[ACTIVITY]: Your answer must consist of exactly the lines below, starting with the line with "Screen dimensions: 2048x1536" and going on through the line with "Click the yellow LOW priority label", and nothing else.

[RECORDS FOR THIS TASK]:
>>

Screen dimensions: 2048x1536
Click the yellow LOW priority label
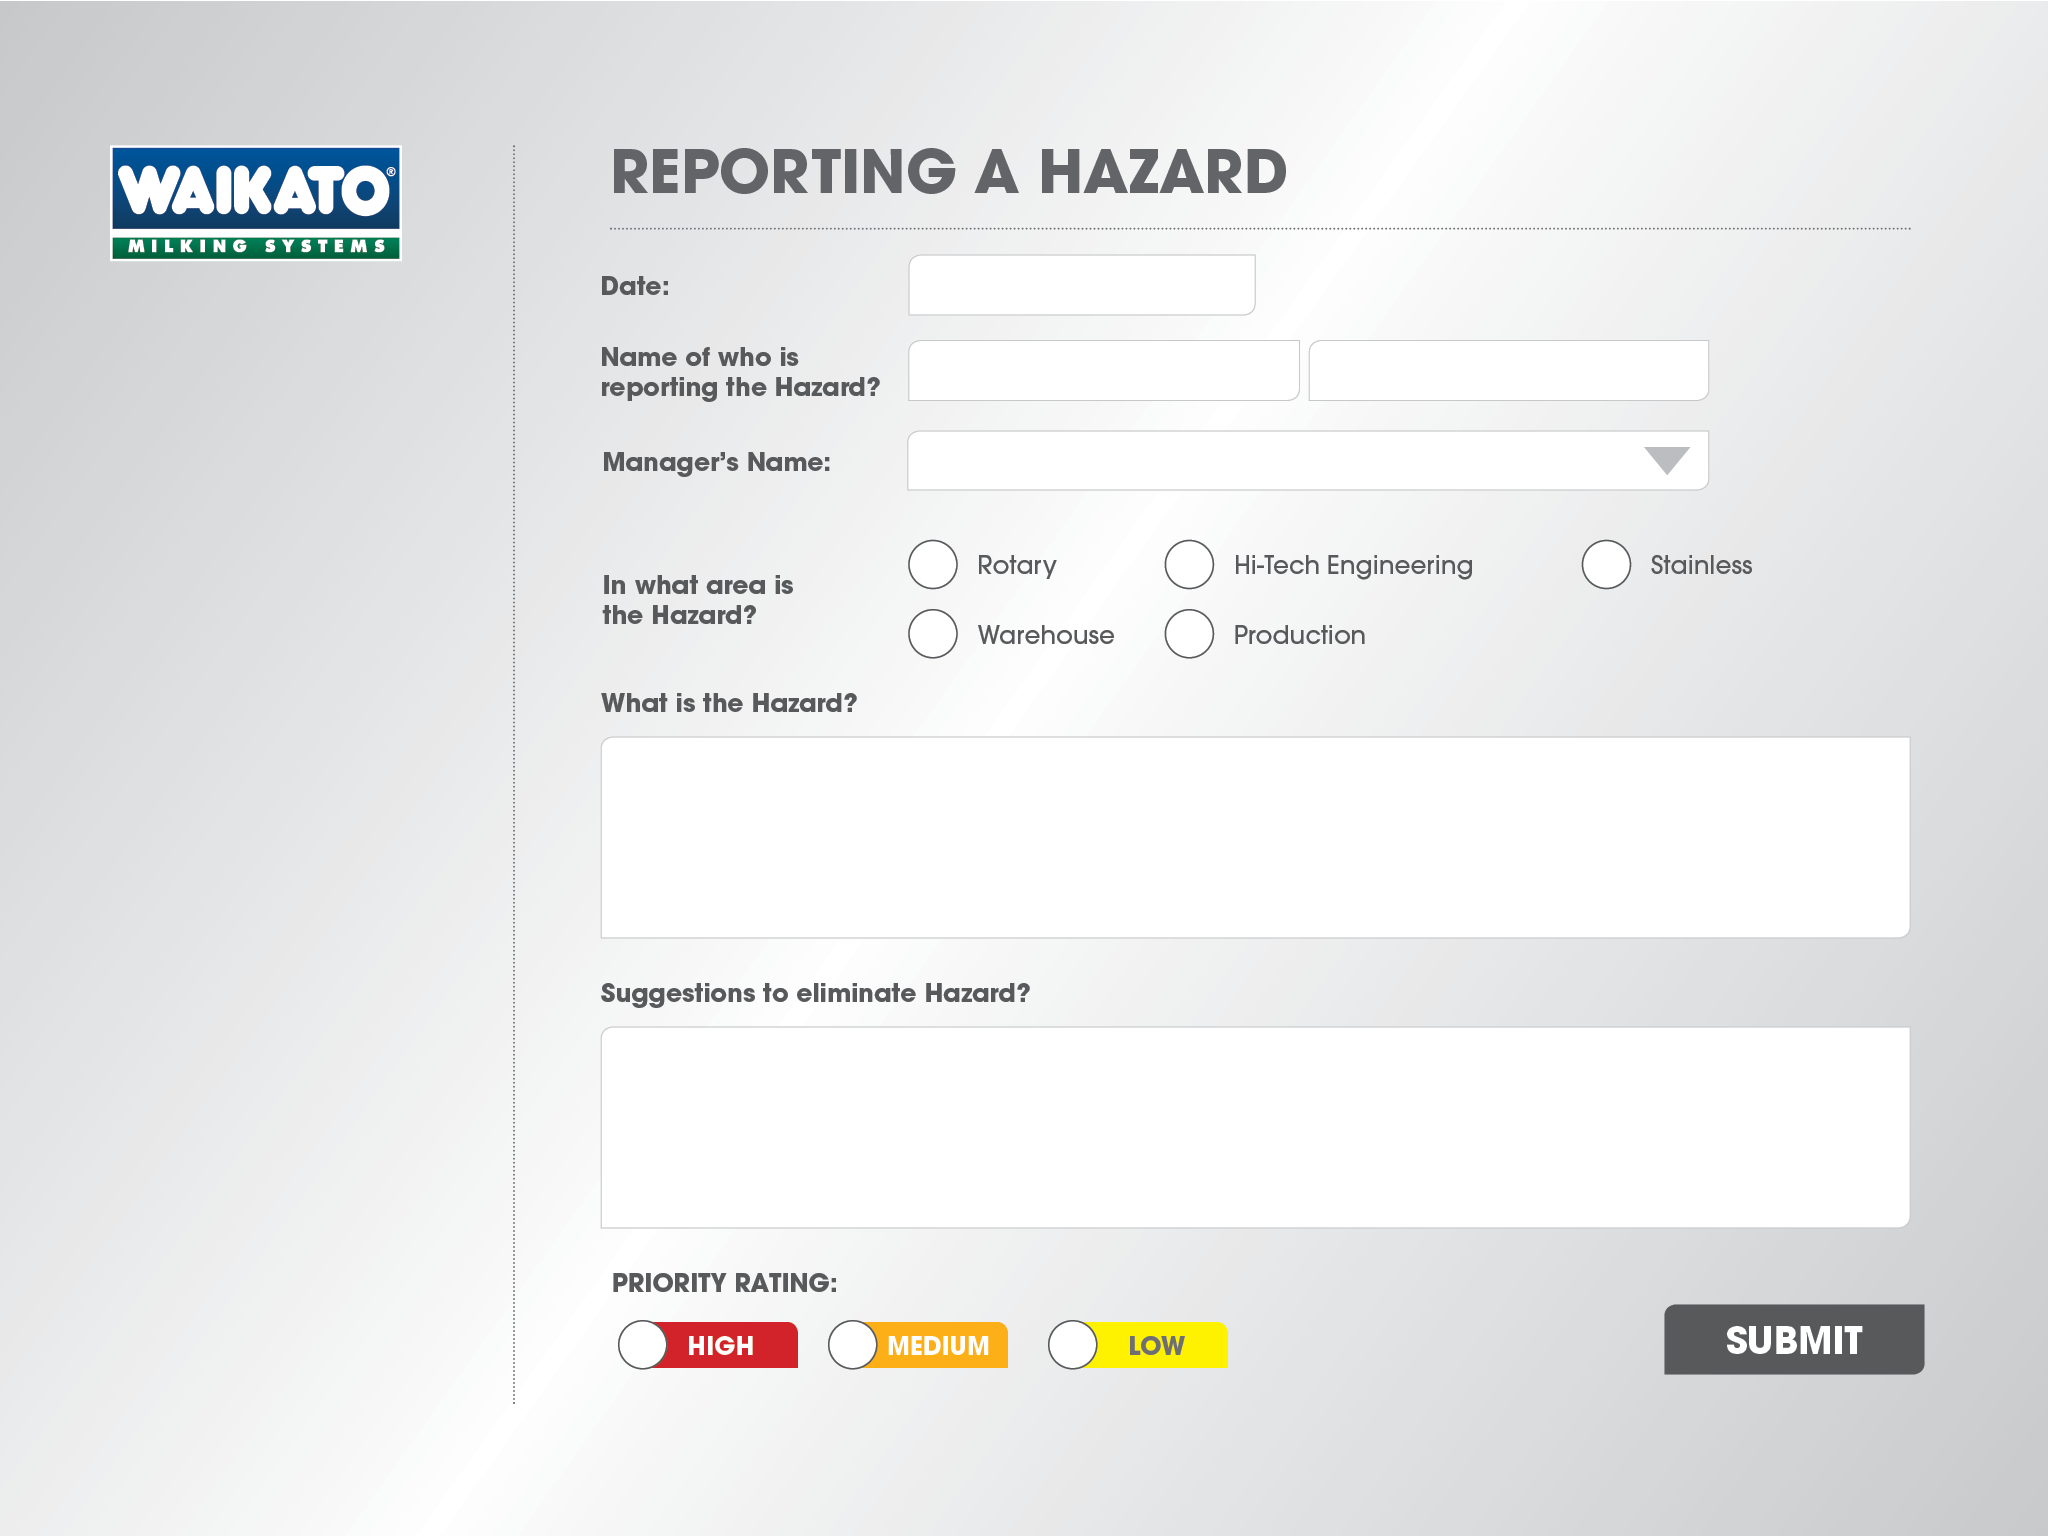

<<
>>

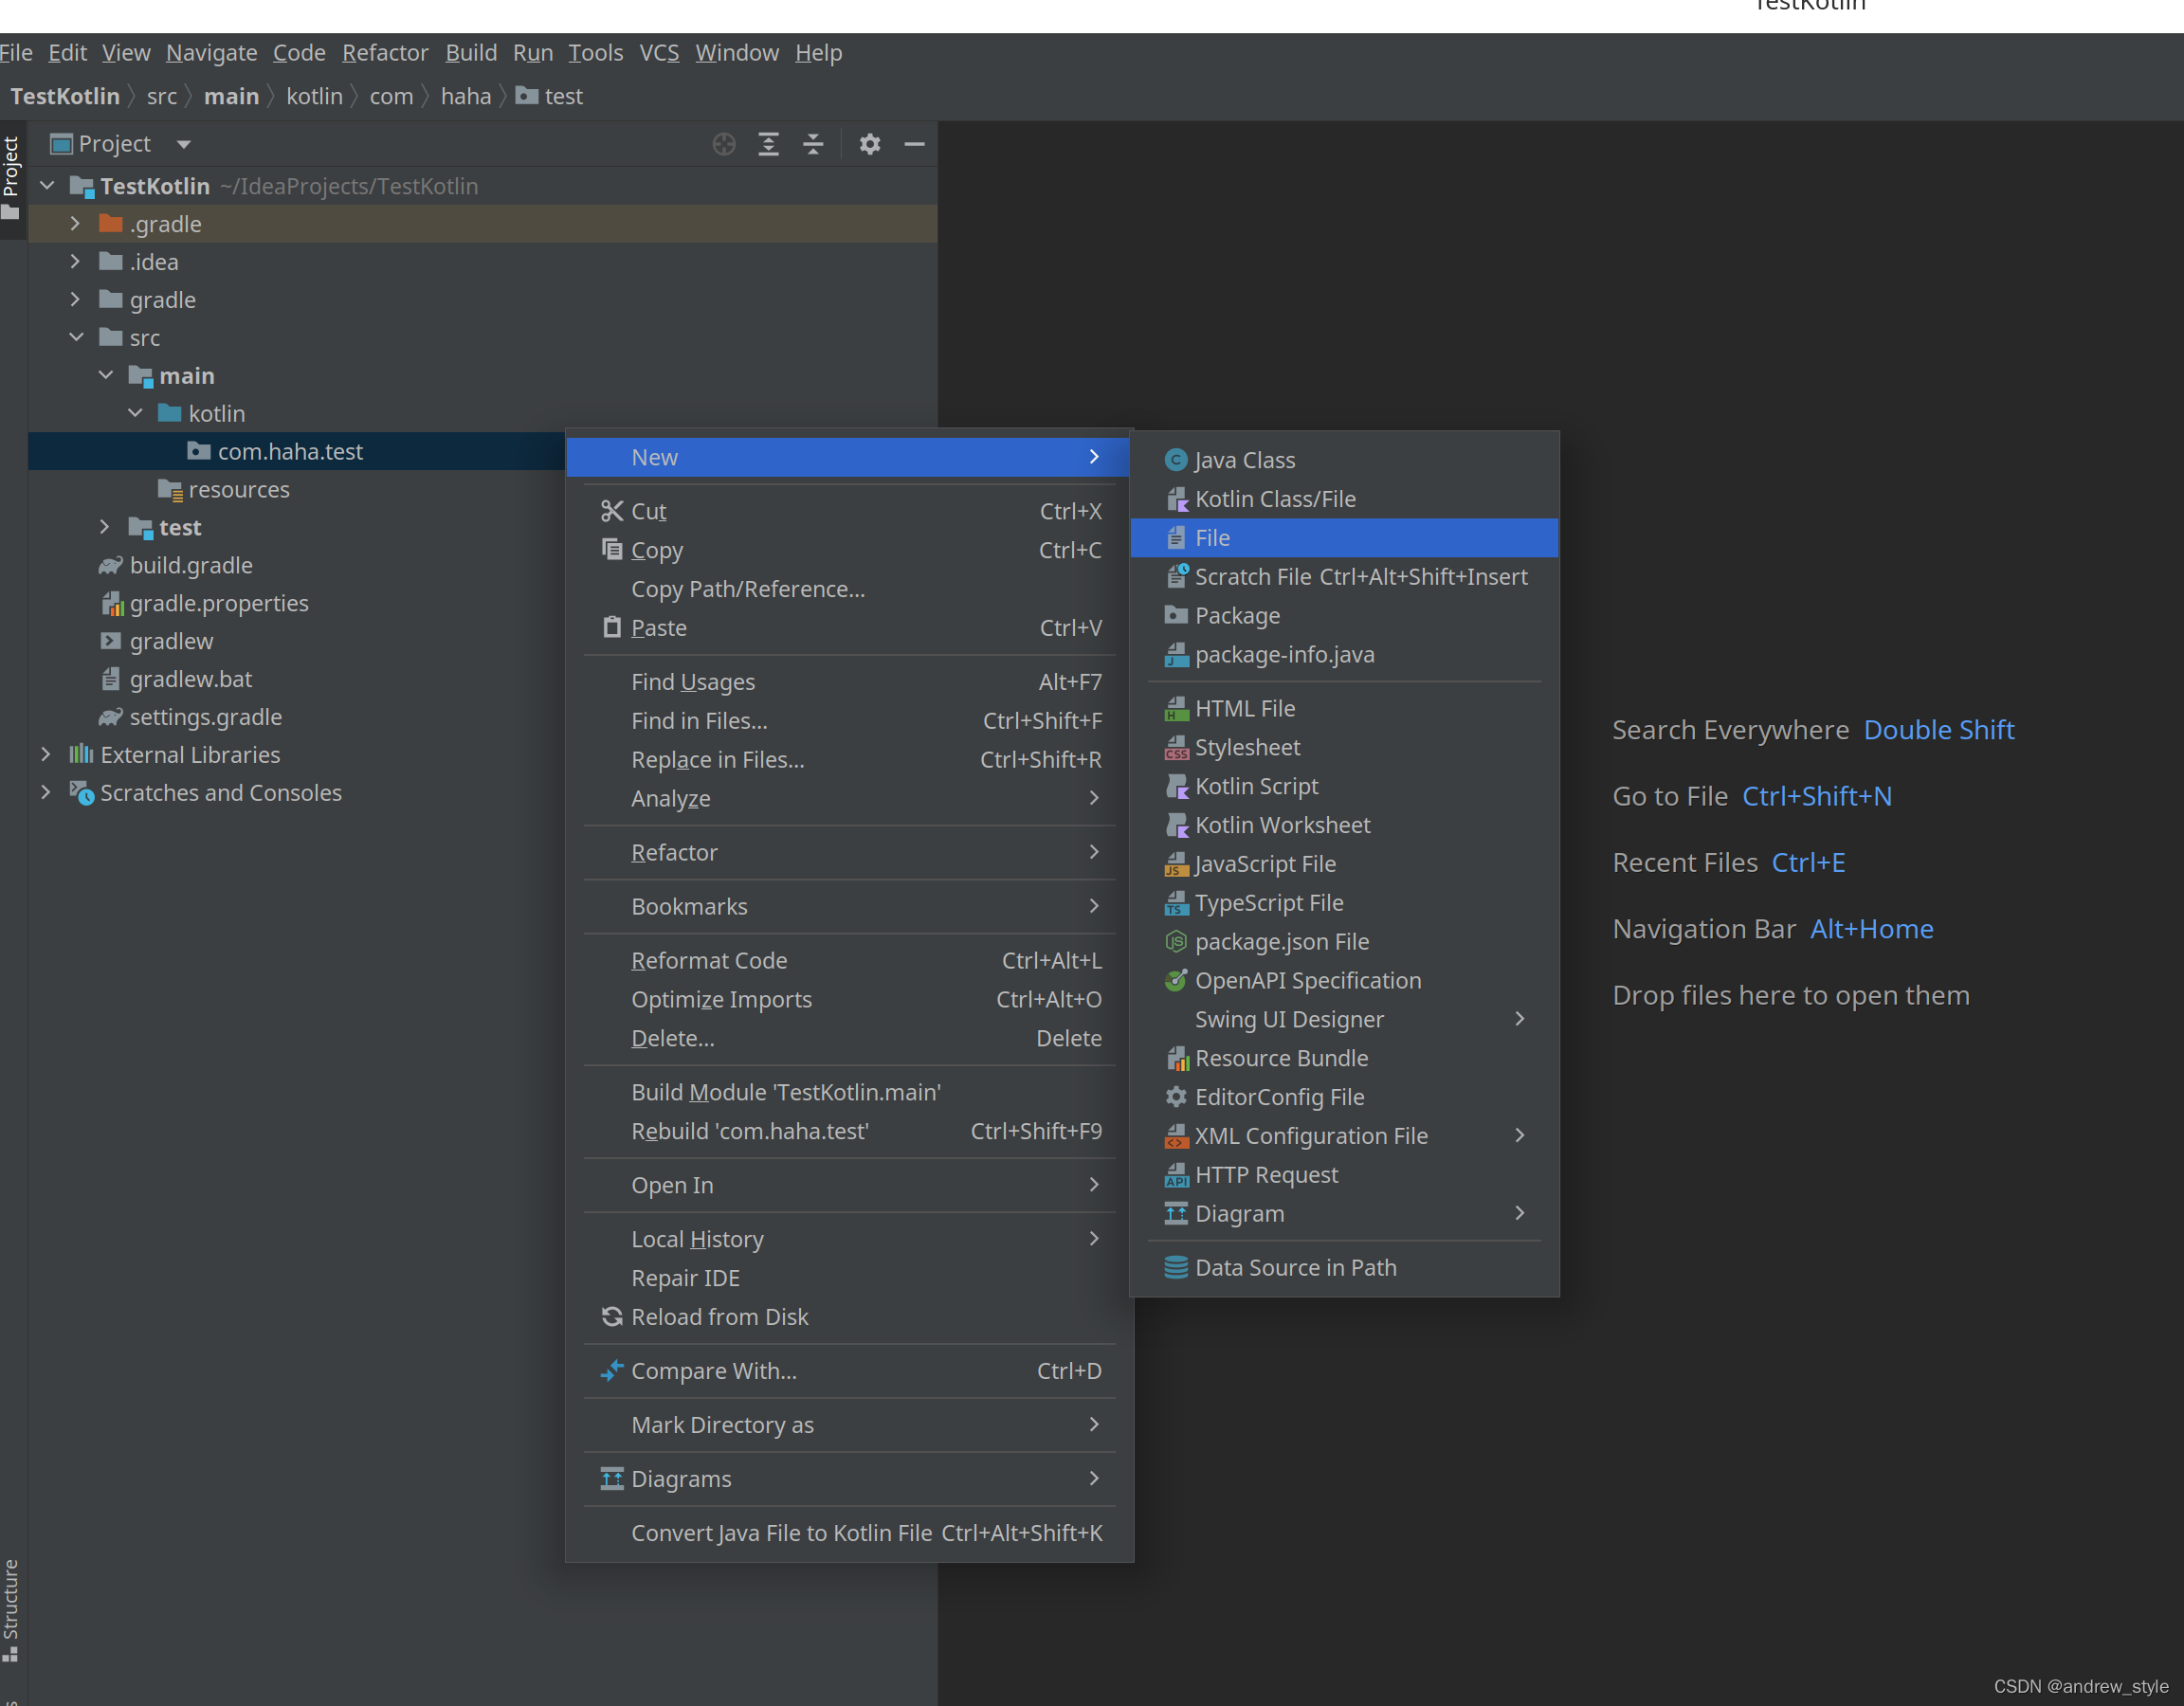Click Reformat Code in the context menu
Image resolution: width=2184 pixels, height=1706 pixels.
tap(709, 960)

<<
>>

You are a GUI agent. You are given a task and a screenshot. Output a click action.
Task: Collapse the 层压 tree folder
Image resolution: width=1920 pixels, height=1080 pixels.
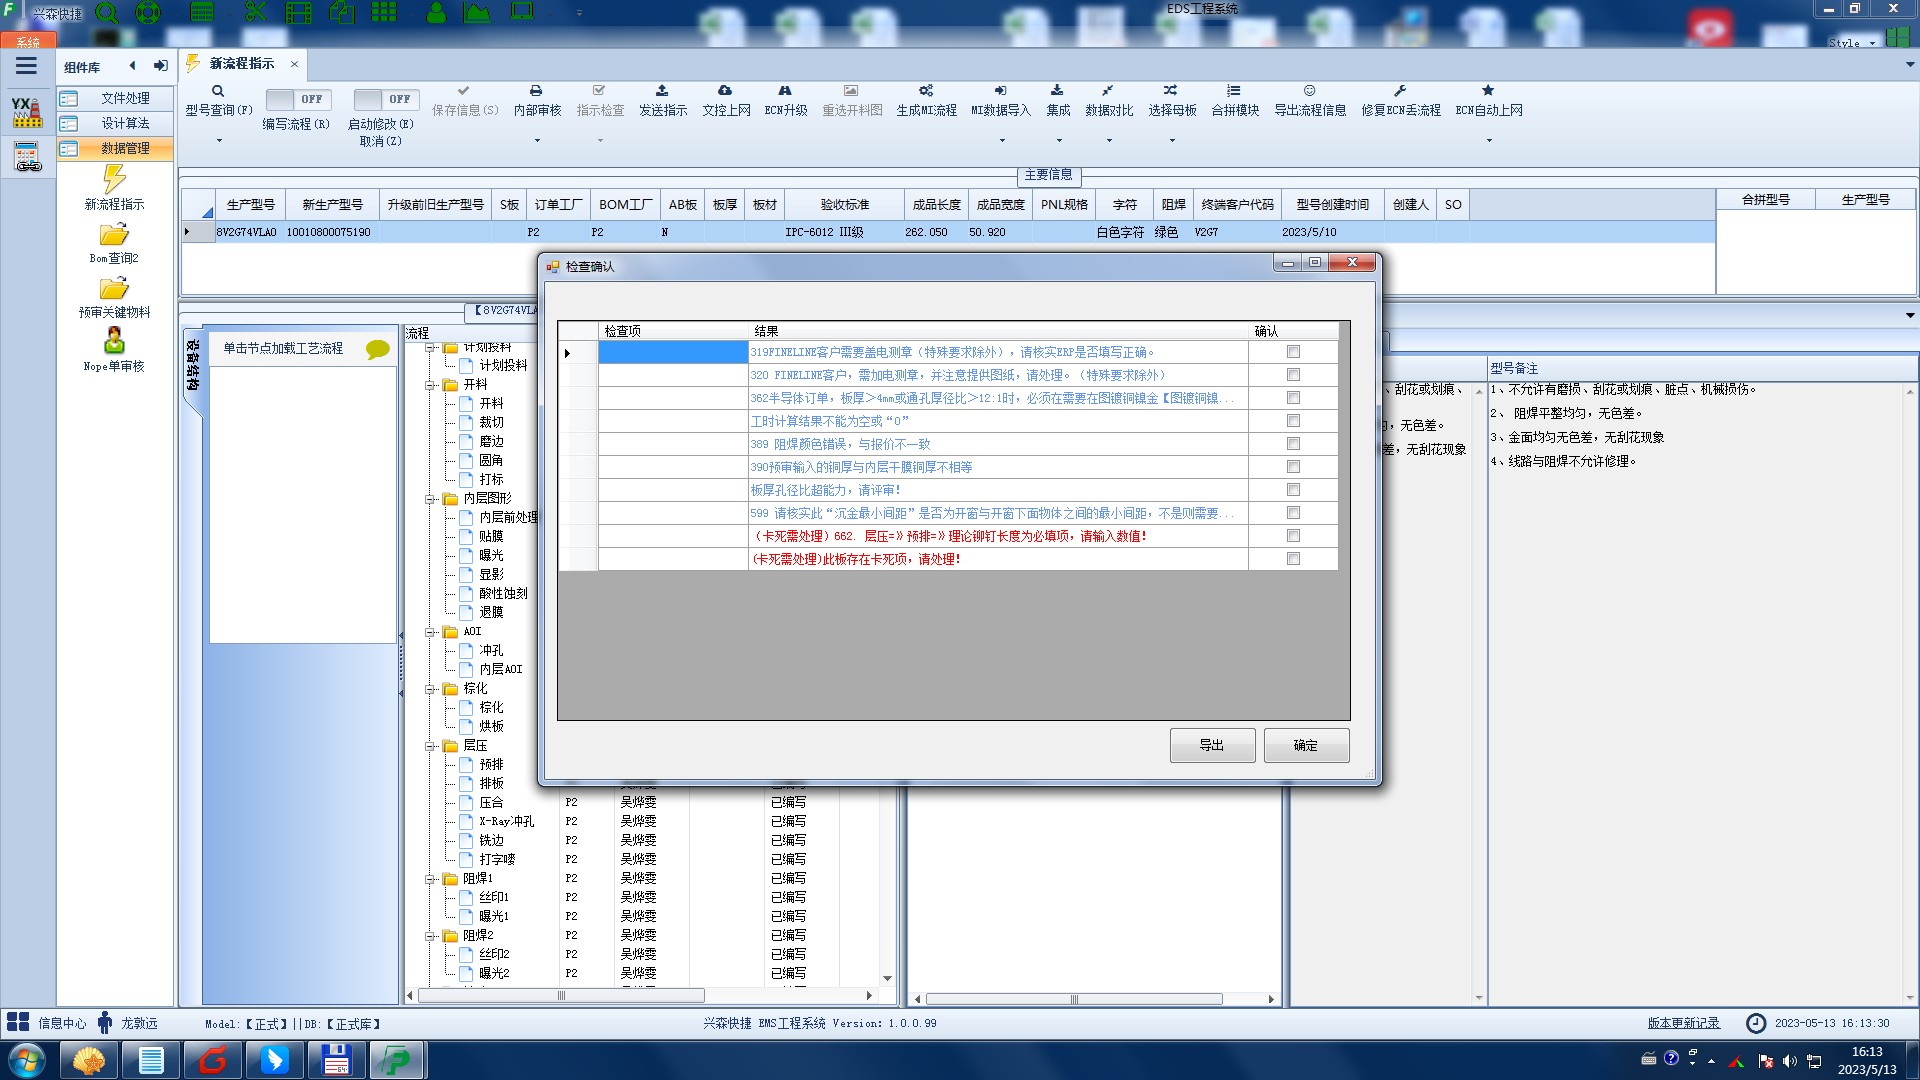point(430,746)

<<

[TASK SOLUTION]:
Screen dimensions: 2048x1536
Click the yellow LOW priority label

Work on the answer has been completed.